Streamlit (VoC) Sentiment Analysis: Customer Sentiments in Smartphone Reviews

Welcome to the Voice of the Customers (VoC) Sentiment Analysis project!

In this project, we will analyze the sentiment of customer reviews for different phone brands, including Nokia, HUAWEI, and Samsung. By applying sentiment analysis techniques, we aim to gain insights into customer opinions and attitudes towards these brands.

Streamlit (VoC) Sentiment Analysis: Customer Sentiments in Smartphone Reviews

Working Files:

To get started, let’s set up the required files for this project. We need two files: main.py and requirements.txt.

requirements.txt:

In the requirements.txt file, we specify the necessary Python packages and libraries that we'll use in this project. These packages will enable us to build the sentiment analysis application with Streamlit, manipulate data, visualize results, and perform natural language processing tasks.

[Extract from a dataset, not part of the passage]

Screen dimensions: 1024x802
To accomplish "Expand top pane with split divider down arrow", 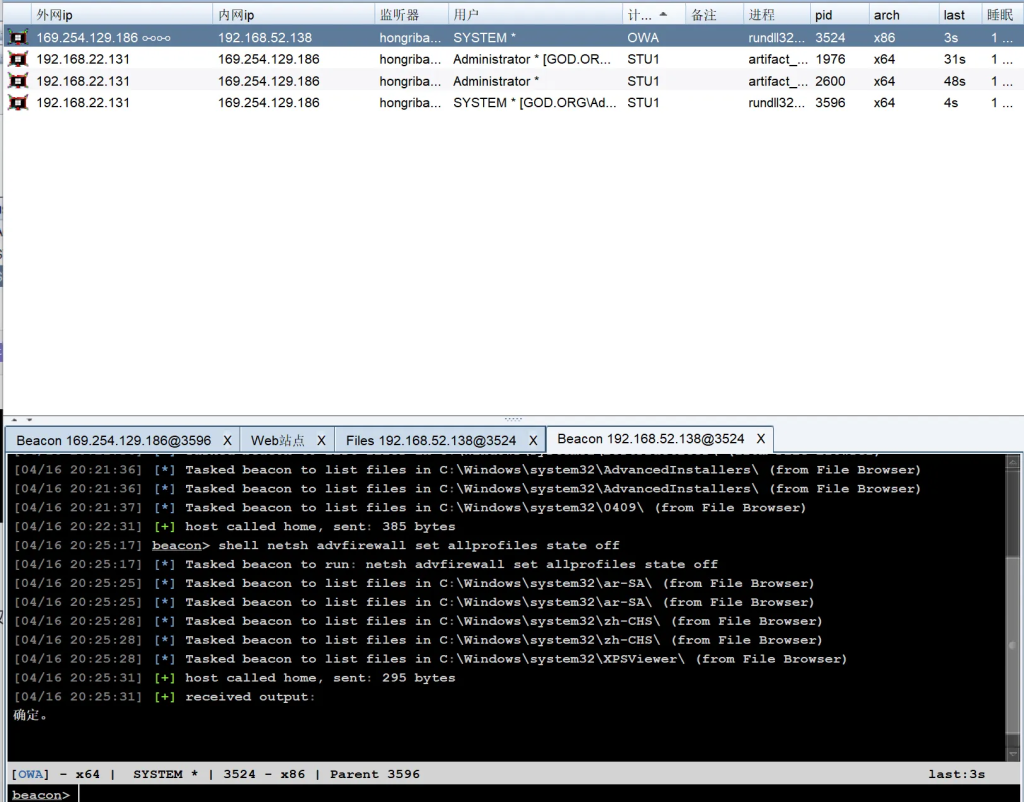I will 29,420.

Here are the required packages:

streamlit
numpy
plotly
pandas
wordcloud
matplotlib
nltk

main.py:

Now, let’s dive into the main code for the sentiment analysis application using Streamlit. In the main.py file, we'll explain each block of code clearly with accurate details and visual results.

import streamlit as st
import numpy as np
import pandas as pd
import plotly.express as px
from wordcloud import WordCloud, STOPWORDS
import matplotlib.pyplot as plt
from nltk.sentiment.vader import SentimentIntensityAnalyzer
analyzer = SentimentIntensityAnalyzer()

st.set_page_config(
    page_title="VoC Sentiment Analysis",
    page_icon="🕸️",
    layout="wide",
    initial_sidebar_state="expanded"
)

st.title("VoC: Sentiment Analysis POC")
st.markdown("------------------------------------------------------------------------------------")

We first import the necessary libraries and set up the Streamlit page’s title, layout, and initial sidebar state.

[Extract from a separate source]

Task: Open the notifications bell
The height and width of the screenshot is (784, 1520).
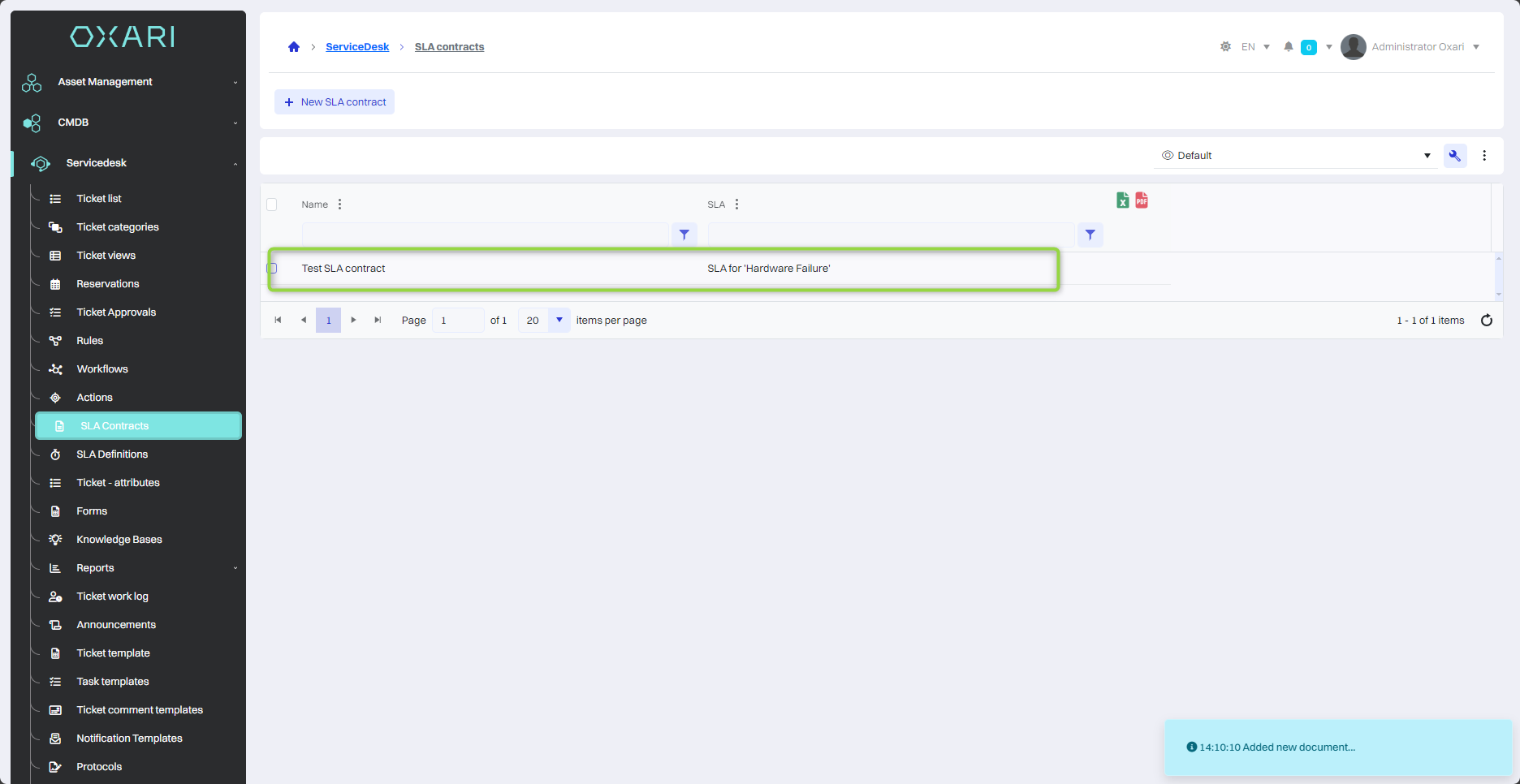Action: 1288,47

We also display a title for our sentiment analysis POC using Streamlit markdown.

filename = st.sidebar.file_uploader("Upload reviews data:", type=("csv", "xlsx"))

if filename is not None:
    data = pd.read_csv(filename)
    data["body"] = data["body"].astype("str")
    data["score"] = data["body"].apply(lambda x: analyzer.polarity_scores(x)["compound"])
    data["sentiment"] = np.where(data['score'] >= .5, "Positive", "Negative")
    data = data[['brand', 'body', 'sentiment', 'score', 'date']]
    data['date'] = pd.to_datetime(data['date'])
    data['quarter'] = pd.PeriodIndex(data.date, freq='Q')

We allow users to upload their reviews data in CSV or Excel format through the Streamlit sidebar.

The uploaded data is then processed for sentiment analysis using the VADER (Valence Aware Dictionary and sentiment Reasoner) sentiment analysis tool from the NLTK library.

We add the calculated sentiment scores and sentiment labels (Positive or Negative) to the data. Additionally, we convert the ‘date’ column to a pandas datetime format and extract the quarter information for further analysis.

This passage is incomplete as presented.